In de uitspraak van de Rechtbank Limburg d.d. 9 maart 2017 heeft de rechter wegens verstrijking van de aanvaardbare termijn om nog aan een thuisplaatsing te werken besloten om het gezag van het minderjarig kind te beëindigen.
Op grond van artikel 266 van Boek 1 van het Burgerlijk Wetboek is de rechtbank bevoegd het gezag van een ouder te beëindigen indien een minderjarige zodanig opgroeit dat deze in diens ontwikkeling ernstig wordt bedreigd.
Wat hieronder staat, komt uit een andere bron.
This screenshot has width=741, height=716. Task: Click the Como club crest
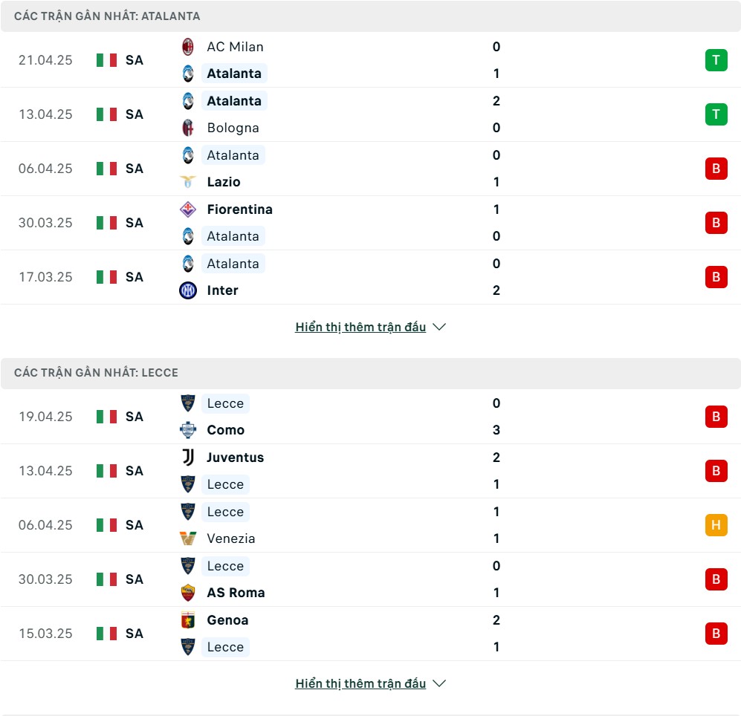pyautogui.click(x=188, y=430)
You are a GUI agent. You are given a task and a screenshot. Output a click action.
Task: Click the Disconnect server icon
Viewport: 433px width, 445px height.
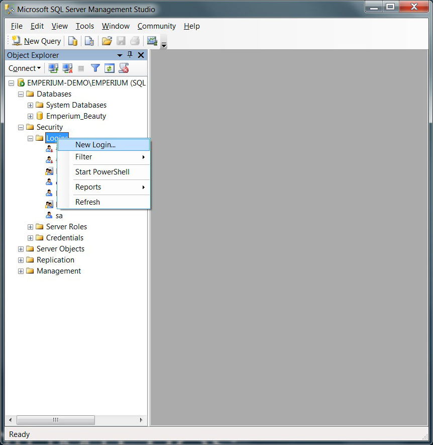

Tevens kans de rechtbank het gezag van de ouder beëdigen indien de ouder niet in staat is de verantwoordelijkheid voor de verzorging en opvoeding, als bedoeld in artikel 247 lid 2 van Boek 1 van het Burgerlijk Wetboek, te dragen binnen of indien de ouder het gezag misbruikt. Op verzoek van de Raad voor de Kinderbescherming of het Openbaar Ministerie kan beëindiging van het gezag worden uitgesproken.
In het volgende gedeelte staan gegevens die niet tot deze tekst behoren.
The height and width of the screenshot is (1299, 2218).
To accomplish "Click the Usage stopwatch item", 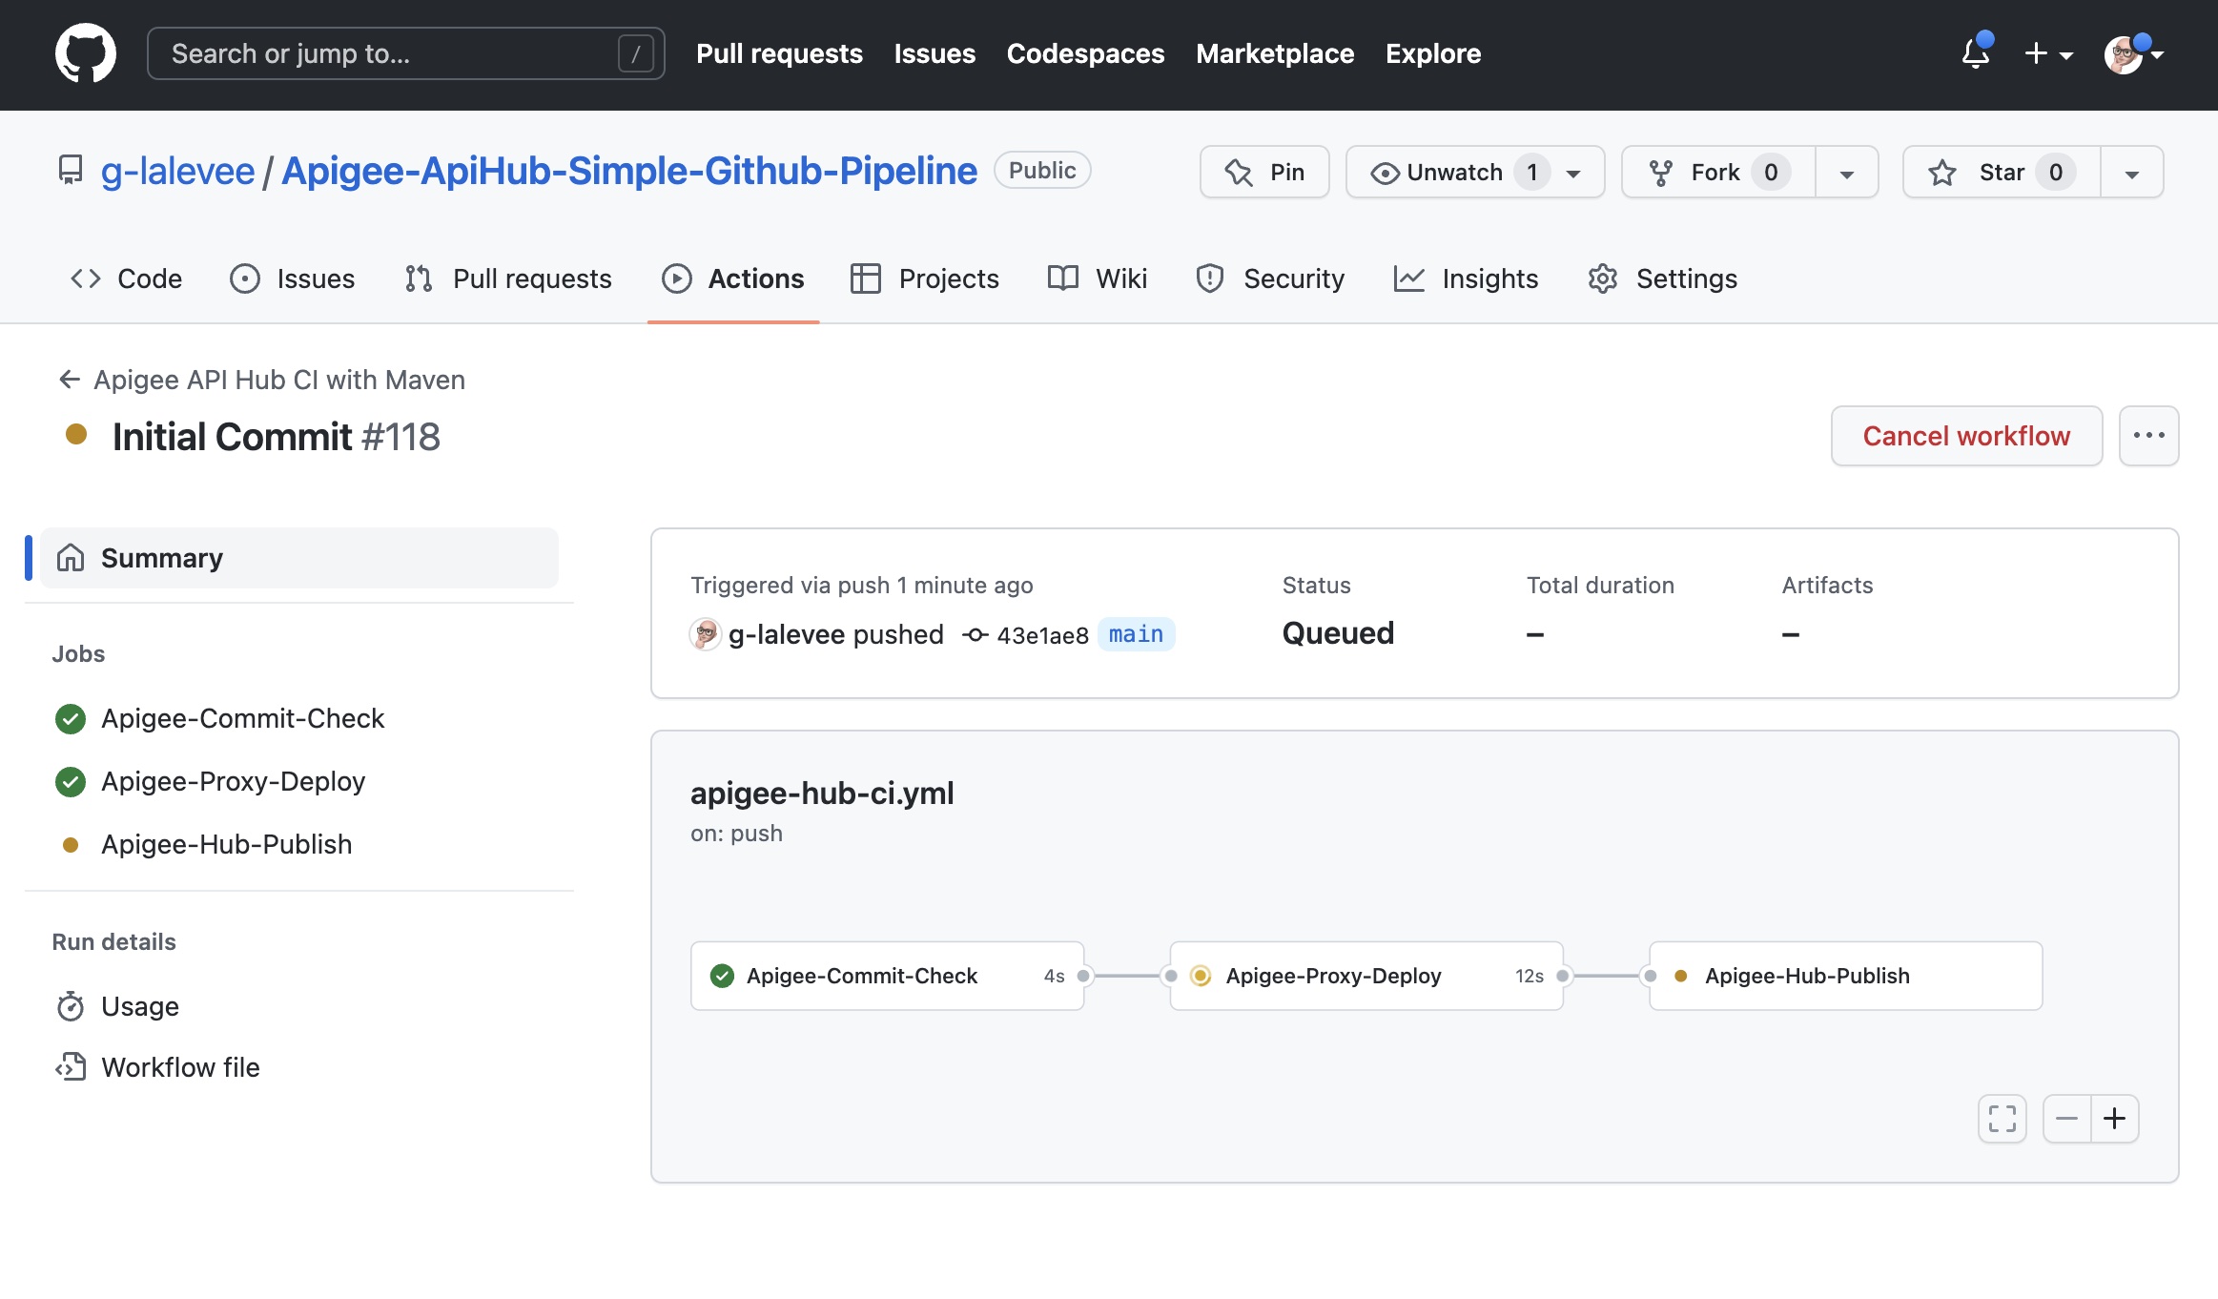I will point(139,1006).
De Rechtbank Limburg heeft in voormelde zaak het gezag van het ouderlijk gezag beëindigd en Stichting Bureau Jeugdzorg Limburg benoemd tot voogd van de minderjarige in kwestie. De rechtbank is van oordeel dat de aanvaardbare termijn om nog aan een thuisplaatsing te werken voor de minderjarige is verstreken. De minderjarige is bij beschikking van de kinderrechter van 27 mei 2015 met een machtiging van de kinderrechter uit huis geplaatst. Sinds media 2015 verblijft de minderjarige in een pleeggezin. Bij beschikking van 3 februari 2016 van de kinderrechter is de ondertoezichtstelling van de minderjarige en de machtiging tot uithuisplaatsing van de minderjarige in een voorziening voor pleegzorg verlengd tot 18 februari 2017. Bij beschikking van 16 februari 2017 is de ondertoezichtstelling en de machtiging tot uithuisplaatsing van de minderjarige met een jaar verlengd. De Stichting Bureau Jeugdzorg Limburg heeft zich bij brief van 12 januari 2017 bereid verklaard om de voogdij te aanvaarden.
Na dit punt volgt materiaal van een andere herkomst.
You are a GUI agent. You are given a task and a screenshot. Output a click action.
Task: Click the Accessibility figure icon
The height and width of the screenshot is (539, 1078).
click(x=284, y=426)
De Raad voor de Kinderbescherming heeft verzocht het gezag van de ouders te beëindigen en de Stichting Bureau Jeugdzorg Limburg tot voogd van de minderjarige te benoemen. Zij is namelijk van mening dat het minderjarige kind bij de ouders zodanig opgroeit dat deze in diens ontwikkeling ernstig wordt bedreigd, en de ouders niet de verantwoordelijkheid voor de verzorging en opvoeding kunnen dragen. De Raad concludeert dat het perspectief van het minderjarige kind bij pleegouders ligt waar het kind al twee jaar verblijft. In die situatie is ouderlijk gezag van ouders niet wenselijk.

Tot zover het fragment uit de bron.